In a related note, here is what Martjan Lammertink wrote in 1995. An excerpt (the bold font is mine):
In 1986 the re-discovery of the Ivory-billed Woodpecker, Campephilus principalis, in eastern Cuba attracted world-wide attention. In March that year Cuban biologists found the species in a hilly pine forest called Ojito de Agua. At the same site two C. principalis were seen by an international team in April 1986. Ojito de Agua immediately became a protected area. The willingness of the Cuban authorities to co-operate and the expectation that more birds could be found in other areas raised the hope that C. principalis could be saved. However, after two extensive expeditions in 1991 and 1993, it has become clear that the birds found in 1986 were in dire circumstances and no other suitable areas for C. principalis could be found. The conclusion must be that the Ivory-billed Woodpecker, C. principalis, had become extinct by 1990.

Friday, April 28, 2006

Hoaxes in ornithology

Interesting ID-Frontiers post here.

Thursday, April 27, 2006

Ray Brown still believes

This article says that self-described "casual birder" (and radio talk show host) Ray Brown still believes.

Here's a snippet:
[Brown's] show features interviews with such guests as Tim Gallagher, one of the birders who may have rediscovered the ivory-billed woodpecker, a bird long thought extinct. ''Talkin' Birds" has also addressed the controversy of that sighting, one in which Brown believes.

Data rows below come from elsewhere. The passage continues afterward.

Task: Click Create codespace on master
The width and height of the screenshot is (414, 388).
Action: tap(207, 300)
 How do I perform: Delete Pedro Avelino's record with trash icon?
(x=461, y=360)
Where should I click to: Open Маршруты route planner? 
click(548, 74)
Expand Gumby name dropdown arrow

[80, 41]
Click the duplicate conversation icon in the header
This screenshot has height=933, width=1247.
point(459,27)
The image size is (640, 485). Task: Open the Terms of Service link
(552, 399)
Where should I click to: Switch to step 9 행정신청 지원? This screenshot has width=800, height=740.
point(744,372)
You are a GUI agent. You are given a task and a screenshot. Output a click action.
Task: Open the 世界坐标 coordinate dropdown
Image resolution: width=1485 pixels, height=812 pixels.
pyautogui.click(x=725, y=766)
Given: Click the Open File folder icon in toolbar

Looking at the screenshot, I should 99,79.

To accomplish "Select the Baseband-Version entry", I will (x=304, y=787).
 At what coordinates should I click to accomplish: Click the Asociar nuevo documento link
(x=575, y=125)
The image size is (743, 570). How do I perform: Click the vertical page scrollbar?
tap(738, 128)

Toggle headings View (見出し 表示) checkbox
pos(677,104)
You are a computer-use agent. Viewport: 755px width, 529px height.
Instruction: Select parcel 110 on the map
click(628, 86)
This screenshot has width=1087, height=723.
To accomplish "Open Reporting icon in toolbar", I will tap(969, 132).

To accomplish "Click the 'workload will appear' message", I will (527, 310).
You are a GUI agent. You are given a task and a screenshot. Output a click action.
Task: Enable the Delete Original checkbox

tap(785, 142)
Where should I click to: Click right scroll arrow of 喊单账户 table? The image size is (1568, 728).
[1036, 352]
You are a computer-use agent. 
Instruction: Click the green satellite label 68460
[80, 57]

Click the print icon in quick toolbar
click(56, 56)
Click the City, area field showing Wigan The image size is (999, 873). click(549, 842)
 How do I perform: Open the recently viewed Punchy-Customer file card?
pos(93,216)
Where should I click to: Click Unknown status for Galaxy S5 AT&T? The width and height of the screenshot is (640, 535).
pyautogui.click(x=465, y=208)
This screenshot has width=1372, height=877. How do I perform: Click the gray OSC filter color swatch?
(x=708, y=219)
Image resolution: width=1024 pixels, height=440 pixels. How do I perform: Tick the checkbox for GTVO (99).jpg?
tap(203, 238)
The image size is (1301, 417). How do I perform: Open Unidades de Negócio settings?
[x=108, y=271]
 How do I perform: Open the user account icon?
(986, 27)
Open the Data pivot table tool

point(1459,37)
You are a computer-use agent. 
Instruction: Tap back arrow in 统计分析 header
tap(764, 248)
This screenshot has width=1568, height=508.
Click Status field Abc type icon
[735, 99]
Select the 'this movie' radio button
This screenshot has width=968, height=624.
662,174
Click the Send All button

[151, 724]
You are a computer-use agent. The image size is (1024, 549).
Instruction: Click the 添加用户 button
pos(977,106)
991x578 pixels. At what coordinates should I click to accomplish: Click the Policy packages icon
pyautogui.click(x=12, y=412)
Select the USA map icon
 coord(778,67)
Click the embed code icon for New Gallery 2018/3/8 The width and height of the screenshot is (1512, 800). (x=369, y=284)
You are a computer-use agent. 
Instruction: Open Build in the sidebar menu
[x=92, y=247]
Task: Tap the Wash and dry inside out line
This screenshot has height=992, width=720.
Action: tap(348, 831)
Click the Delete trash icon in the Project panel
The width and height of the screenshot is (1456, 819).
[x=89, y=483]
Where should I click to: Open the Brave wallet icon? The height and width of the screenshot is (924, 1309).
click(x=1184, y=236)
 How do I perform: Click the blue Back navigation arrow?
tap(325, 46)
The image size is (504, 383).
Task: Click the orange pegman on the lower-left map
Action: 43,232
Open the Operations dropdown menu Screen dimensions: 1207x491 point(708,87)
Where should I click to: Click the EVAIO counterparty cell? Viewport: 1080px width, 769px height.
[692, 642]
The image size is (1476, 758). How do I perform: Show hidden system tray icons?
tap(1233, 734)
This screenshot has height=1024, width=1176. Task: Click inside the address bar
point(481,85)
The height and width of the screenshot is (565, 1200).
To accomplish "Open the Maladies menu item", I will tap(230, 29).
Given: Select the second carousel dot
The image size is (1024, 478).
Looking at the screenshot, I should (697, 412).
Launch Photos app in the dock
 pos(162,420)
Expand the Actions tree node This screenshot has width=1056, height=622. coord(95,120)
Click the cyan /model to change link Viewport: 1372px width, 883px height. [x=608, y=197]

''These guys are experts," says Brown. Although skeptics say the so-called ivory-billed woodpecker was actually the more common pileated woodpecker, Brown disagrees. ''They've probably seen 5,000 pileated woodpeckers. When they saw this bird they almost fell out of their canoe. They were crying afterward."

Wednesday, April 26, 2006

"We're encouraged"

Is this satire?

Fading euphoria

Jim Fitzpatrick is slated to talk about the Ivory-bill on May 19 at the Detroit Lakes (MN) Festival of Birds.

There is a little blurb about Jim's talk here (PDF format). One sentence from the blurb:
While no recent film or digital pictures of the subject bird yet exist, documentation of the search areas, processes and sighting spots and a grainy video of the bird will highlight the reason for the Cornell Lab of Ornithology’s recent declaration that the Ivory Billed woodpecker is alive in the Arkansas delta.
I think it's notable that this alleged ornithological miracle now merits only a short Friday afternoon slot at this multi-day birding festival.

Tuesday, April 25, 2006

A Whale of a Tale

Alex Sanders was a key figure in what many believe to be an Ivory-bill hoax in South Carolina in 1971.

At this blog posting, there's a link to a remarkable recent 19-minute speech (WMA format) by Alex Sanders. In this speech, Sanders describes how an "Ivory-bill" was miraculously heard just exactly when needed to suit his purposes.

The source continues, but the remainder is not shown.